More than two thirds of all the electricity in the US is generated using steam generators operating on what engineers call the Rankine cycle. You start with water, pressurized using a pump. Then apply heat—by burning coal, letting radioactive material decay, or focusing sunlight reflected off thousands of mirrors onto a single point. This boils the water, creating steam. Add more heat. And still more heat. You want that steam as hot as possible before sending it through the turbine: More heat means more energy means more electricity. The turbine blades spin, and the generator attached to them creates electricity. Then steam goes through a condenser, becomes water, and returns to the pump. The cycle begins anew.

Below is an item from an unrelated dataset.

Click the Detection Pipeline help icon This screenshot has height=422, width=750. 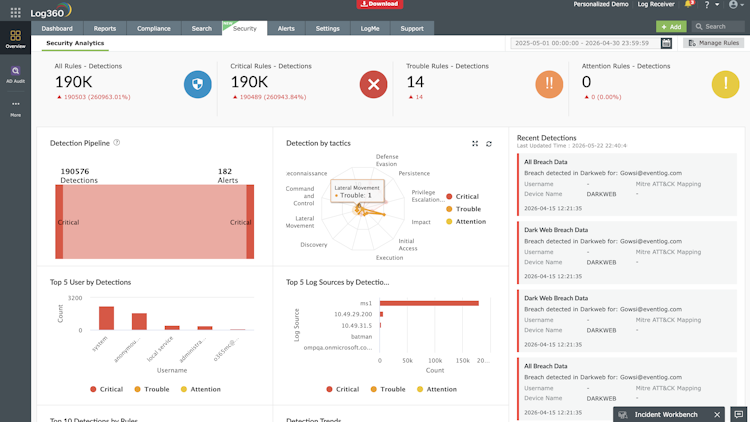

The Rankine cycle has worked quite nicely for well over a century. No one had any reason to change things because, until recently, generating electricity was pretty cheap and the consequences of using coal (read: climate change) to do it weren't so readily apparent. But the Rankine cycle is inefficient, mostly because it uses water. "It's an interesting accident of physics, that in order to get anything to change phase, like, from ice to water, or water to steam, you need to add lots of energy," says Avi Shultz, a program manager at the DOE’s SunShot Initiative. In other words, a steam generator going through the Rankine cycle wastes a whole lot of energy boiling water.

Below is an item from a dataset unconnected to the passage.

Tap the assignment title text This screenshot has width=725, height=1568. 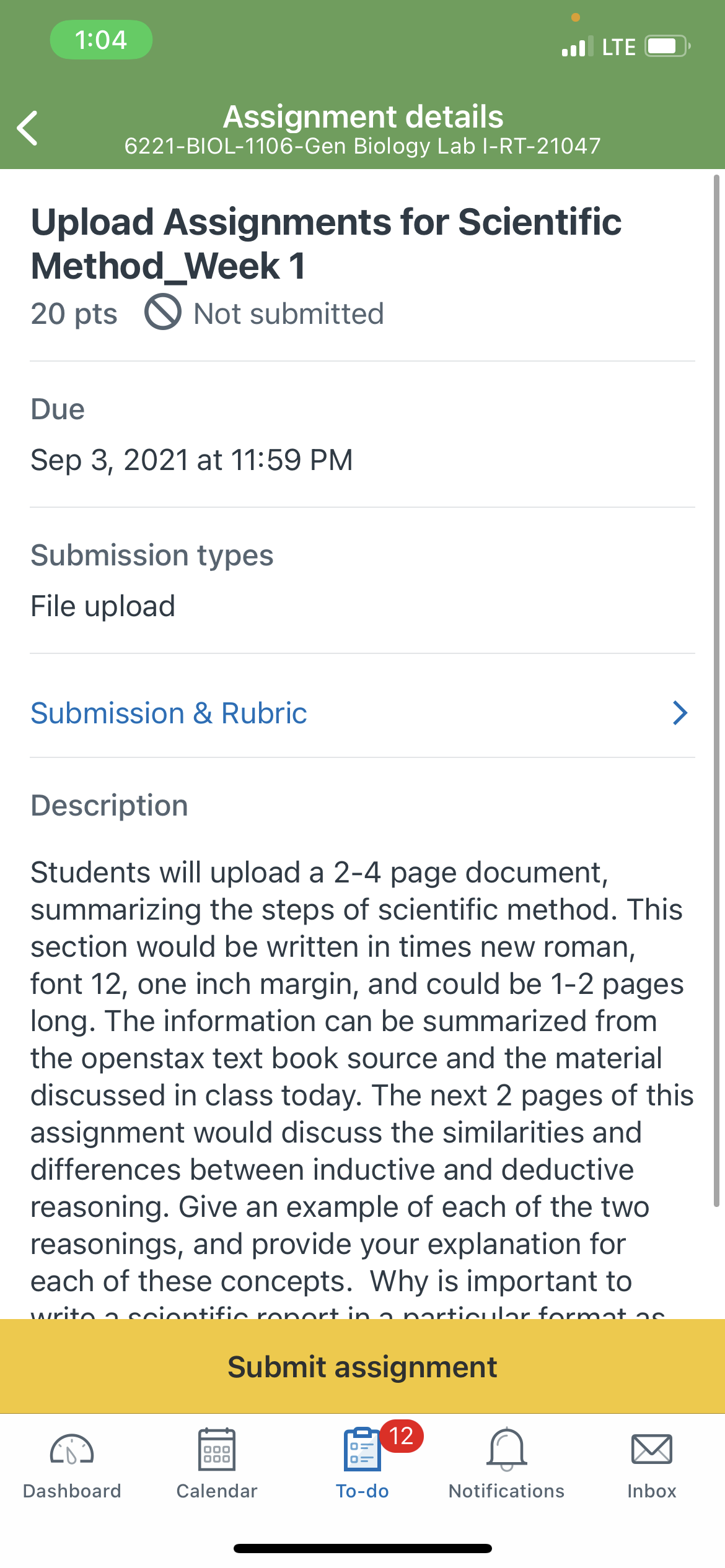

This is especially rankling when you remember that the hotter the steam going through a turbine, the more electricity that turbine generates. All that heat energy wasted boiling the water could have been used to generate more power.

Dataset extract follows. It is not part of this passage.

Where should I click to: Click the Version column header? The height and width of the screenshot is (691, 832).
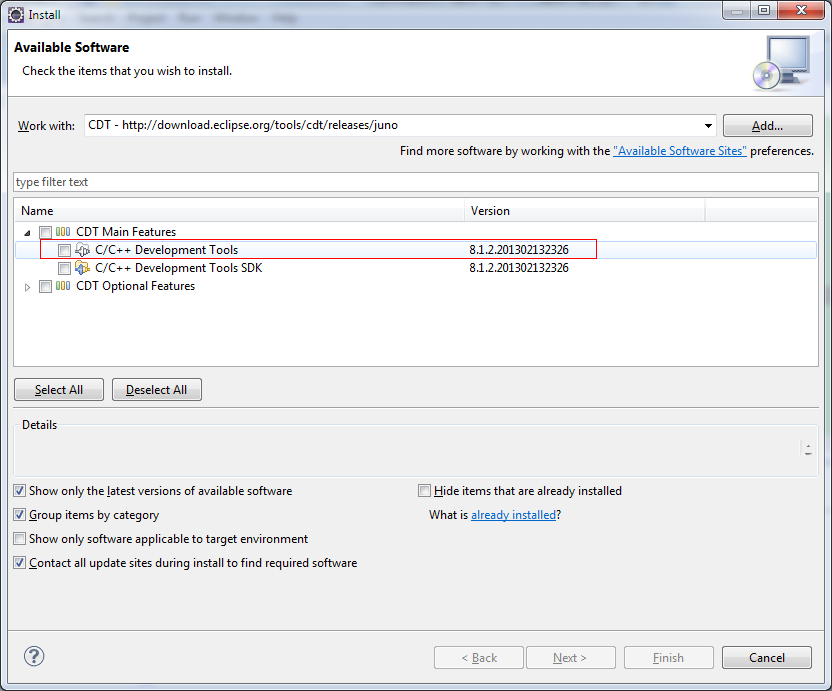tap(585, 211)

A CO2-driven turbine like those described in the Science paper skips the liquid phase entirely with what's called the Brayton cycle. "It uses a gas phase throughout, so you really end up with a better use of energy," says Levi Irwin, a DOE contractor, and author of the paper. Carbon dioxide also compresses more easily than water. That means you can pack more energized (heated) CO2 in a smaller volume. Irwin's paper proposes heating and compressing CO2 until it enters a supercritical state in which it is a bit like a liquid and a bit like a gas. "This lets you push energy through a turbine at 10 times the rate of steam," Irwin says. Vrooooom!

This makes a supercritical CO2 generator 30 percent more efficient at converting energy into electricity, Irwin writes in his paper. Those generators are smaller and simpler---because they deal with only a single phase (gas) and therefore have fewer parts. The only thing that might make them better is if they somehow harvested CO2 from the atmosphere. Instead, they rely upon industrial grade carbon dioxide that remains in a closed system.

So what's the hangup? Well, the intense heat can play hell on turbines. "When you talk about high energy, you have a lot of large temperature gradients that are going to put mechanical stresses on the turbine," says Irwin. That means building CO~2 ~turbines with metals that won't crack, distend, or deform, and making them big enough to take the abuse. Also, there are a few engineering problems to work out. Like, the turbine blades, which need to be designed to work efficiently with the not quite liquid, not quite vapor consistency of supercritical CO2.

The DOE announced in October that it is building a prototype power plant that uses supercritical CO2 turbines. When the $80 million project goes online in about six years, it will generate 10 megawatts of energy—about enough to operate a few thousand homes. That explains why Shultz doesn't expect supercritical CO2 turbines to start replacing traditional steam turbines en masse for at least a decade. And if coal happens to be obsolete by then, no problem. This technology works with any power plant that converts heat into electricity, including solar thermal and nuclear energy. That's one hell of a machine.